Проверьте понимание:
1. Верните дословно часть фрагмента от «Умер Бек 2 ноября» до «в 1986 году.».
2. В какой стране, согласно фрагменту, впервые опубликовали «Новое назначение»?
3. Перечислите, пожалуйста, все журналы, названные во фрагменте.

Фрагмент:
%%
Не поэтому ли Бек в 1968 году забрал «Новое назначение» из «Нового мира» и передал рукопись новому главному редактору журнала «Москва» Михаилу Алексееву. Однако Алексеев, когда обнаружил в романе лёгкую критику Сталина, сразу от публикации этой вещи отказался.
Потерпев фиаско у почвенников, Бек в 1969 году постучался к Твардовскому с новой вещью. Но Твардовский даже и биться за неё не захотел. Он считал, что как художник Бек не то чтобы сломался, скорее обессилел. Новый его роман не спасли даже смелые сцены с критикой Сталина. «Да ты же написал плохую книгу!» – прямо сказал Твардовский Беку 26 октября при обсуждении рукописи в «Новом мире». Правда, Кондратович оптом хотел уговорить Твардовского выбрать из рукописи и опубликовать в журнале фрагмент о Ленине, признав при этом, что Ленин у Бека получился хрестоматийный. Но Твардовского вскоре из «Нового мира» вынудили уйти.
Первая публикация «Нового назначения» состоялась лишь в 1971 году, но не на родине писателя, а в Западной Германии. Было ли это сделано исключительно по инициативе наших эмигрантов или всё произошло с согласия самого писателя, до сих пор неизвестно.
Умер Бек 2 ноября 1972 года в Москве. Спустя три года после его смерти у нас вышел последний роман писателя «На своём веку». Ну а «Новое назначение» в России впервые было напечатано в журнале «Знамя» только в 1986 году.
%%
Исходные данные:
%%
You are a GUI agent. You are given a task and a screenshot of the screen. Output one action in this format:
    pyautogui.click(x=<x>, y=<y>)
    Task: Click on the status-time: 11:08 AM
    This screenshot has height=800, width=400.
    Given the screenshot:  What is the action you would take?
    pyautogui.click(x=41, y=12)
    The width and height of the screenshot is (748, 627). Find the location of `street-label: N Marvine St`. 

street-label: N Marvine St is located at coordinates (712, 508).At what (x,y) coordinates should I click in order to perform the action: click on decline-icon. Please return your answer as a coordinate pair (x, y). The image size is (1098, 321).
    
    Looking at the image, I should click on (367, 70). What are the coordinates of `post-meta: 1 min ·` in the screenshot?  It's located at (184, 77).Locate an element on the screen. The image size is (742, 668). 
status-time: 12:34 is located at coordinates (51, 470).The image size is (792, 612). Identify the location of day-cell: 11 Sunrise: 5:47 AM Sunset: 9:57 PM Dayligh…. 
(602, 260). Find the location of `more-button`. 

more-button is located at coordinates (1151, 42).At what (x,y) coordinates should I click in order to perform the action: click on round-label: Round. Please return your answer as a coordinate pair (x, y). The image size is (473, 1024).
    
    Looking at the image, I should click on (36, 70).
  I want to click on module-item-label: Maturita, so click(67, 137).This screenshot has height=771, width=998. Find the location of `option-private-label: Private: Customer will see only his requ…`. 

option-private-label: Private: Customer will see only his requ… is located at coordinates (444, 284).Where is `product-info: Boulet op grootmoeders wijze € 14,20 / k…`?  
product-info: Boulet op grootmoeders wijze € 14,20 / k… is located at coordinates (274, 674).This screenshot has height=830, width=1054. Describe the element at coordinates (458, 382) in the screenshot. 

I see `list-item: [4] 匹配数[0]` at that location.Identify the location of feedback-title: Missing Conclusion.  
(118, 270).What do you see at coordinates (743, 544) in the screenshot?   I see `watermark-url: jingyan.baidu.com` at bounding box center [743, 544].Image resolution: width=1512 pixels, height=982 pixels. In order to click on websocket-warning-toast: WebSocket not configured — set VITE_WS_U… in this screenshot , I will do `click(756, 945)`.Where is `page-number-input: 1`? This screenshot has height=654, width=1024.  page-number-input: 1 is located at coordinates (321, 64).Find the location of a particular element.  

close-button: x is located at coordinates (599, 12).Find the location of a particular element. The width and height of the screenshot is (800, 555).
%%
Ответы к упражнению:
1.
Умер Бек 2 ноября 1972 года в Москве. Спустя три года после его смерти у нас вышел последний роман писателя «На своём веку». Ну а «Новое назначение» в России впервые было напечатано в журнале «Знамя» только в 1986 году.

2. В Западной Германии.

3. «Новый мир», «Москва», «Знамя».